■ **Exercise**
An exact printout of all the entries is required.
+ + + +
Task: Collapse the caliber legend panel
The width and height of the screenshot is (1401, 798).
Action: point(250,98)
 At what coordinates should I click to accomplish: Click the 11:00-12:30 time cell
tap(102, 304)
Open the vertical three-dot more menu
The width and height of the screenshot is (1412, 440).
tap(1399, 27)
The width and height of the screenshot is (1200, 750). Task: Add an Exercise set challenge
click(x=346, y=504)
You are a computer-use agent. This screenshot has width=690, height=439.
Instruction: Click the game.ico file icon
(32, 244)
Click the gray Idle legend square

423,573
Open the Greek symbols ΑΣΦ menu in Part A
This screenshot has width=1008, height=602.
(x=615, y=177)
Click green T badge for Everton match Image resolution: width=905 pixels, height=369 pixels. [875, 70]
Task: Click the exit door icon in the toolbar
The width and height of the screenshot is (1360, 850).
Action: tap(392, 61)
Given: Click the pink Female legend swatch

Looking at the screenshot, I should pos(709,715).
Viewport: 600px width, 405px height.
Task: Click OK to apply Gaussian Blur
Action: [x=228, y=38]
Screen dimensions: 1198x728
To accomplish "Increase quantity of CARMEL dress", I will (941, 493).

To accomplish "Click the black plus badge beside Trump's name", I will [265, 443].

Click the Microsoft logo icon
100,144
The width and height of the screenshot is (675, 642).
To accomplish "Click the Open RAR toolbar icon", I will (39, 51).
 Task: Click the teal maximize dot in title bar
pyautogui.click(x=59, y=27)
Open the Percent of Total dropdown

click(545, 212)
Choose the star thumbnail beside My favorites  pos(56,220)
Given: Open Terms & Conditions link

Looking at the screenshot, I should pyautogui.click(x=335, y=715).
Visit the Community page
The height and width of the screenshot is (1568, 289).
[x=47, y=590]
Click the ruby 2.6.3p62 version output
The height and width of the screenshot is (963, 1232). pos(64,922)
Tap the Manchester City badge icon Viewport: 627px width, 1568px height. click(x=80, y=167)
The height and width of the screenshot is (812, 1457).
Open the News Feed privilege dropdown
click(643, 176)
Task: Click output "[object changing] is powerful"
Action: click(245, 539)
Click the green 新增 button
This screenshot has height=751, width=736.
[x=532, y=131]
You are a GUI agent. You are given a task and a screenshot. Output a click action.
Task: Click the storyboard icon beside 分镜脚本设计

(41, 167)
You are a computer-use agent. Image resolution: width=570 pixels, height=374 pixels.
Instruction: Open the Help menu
+ + + +
■ **Task response**
Task: Collapse the caliber legend panel
The width and height of the screenshot is (1401, 798).
Action: point(250,98)
 At what coordinates should I click to accomplish: Click the 11:00-12:30 time cell
tap(102, 304)
Open the vertical three-dot more menu
The width and height of the screenshot is (1412, 440).
tap(1399, 27)
The width and height of the screenshot is (1200, 750). Task: Add an Exercise set challenge
click(x=346, y=504)
You are a computer-use agent. This screenshot has width=690, height=439.
Instruction: Click the game.ico file icon
(32, 244)
Click the gray Idle legend square

423,573
Open the Greek symbols ΑΣΦ menu in Part A
This screenshot has width=1008, height=602.
(x=615, y=177)
Click green T badge for Everton match Image resolution: width=905 pixels, height=369 pixels. [875, 70]
Task: Click the exit door icon in the toolbar
The width and height of the screenshot is (1360, 850).
Action: tap(392, 61)
Given: Click the pink Female legend swatch

Looking at the screenshot, I should pos(709,715).
Viewport: 600px width, 405px height.
Task: Click OK to apply Gaussian Blur
Action: [x=228, y=38]
Screen dimensions: 1198x728
To accomplish "Increase quantity of CARMEL dress", I will (941, 493).

To accomplish "Click the black plus badge beside Trump's name", I will [265, 443].

Click the Microsoft logo icon
100,144
The width and height of the screenshot is (675, 642).
To accomplish "Click the Open RAR toolbar icon", I will (39, 51).
 Task: Click the teal maximize dot in title bar
pyautogui.click(x=59, y=27)
Open the Percent of Total dropdown

click(545, 212)
Choose the star thumbnail beside My favorites  pos(56,220)
Given: Open Terms & Conditions link

Looking at the screenshot, I should pyautogui.click(x=335, y=715).
Visit the Community page
The height and width of the screenshot is (1568, 289).
[x=47, y=590]
Click the ruby 2.6.3p62 version output
The height and width of the screenshot is (963, 1232). pos(64,922)
Tap the Manchester City badge icon Viewport: 627px width, 1568px height. click(x=80, y=167)
The height and width of the screenshot is (812, 1457).
Open the News Feed privilege dropdown
click(643, 176)
Task: Click output "[object changing] is powerful"
Action: click(245, 539)
Click the green 新增 button
This screenshot has height=751, width=736.
[x=532, y=131]
You are a GUI agent. You are given a task and a screenshot. Output a click action.
Task: Click the storyboard icon beside 分镜脚本设计

(41, 167)
You are a computer-use agent. Image resolution: width=570 pixels, height=374 pixels.
Instruction: Open the Help menu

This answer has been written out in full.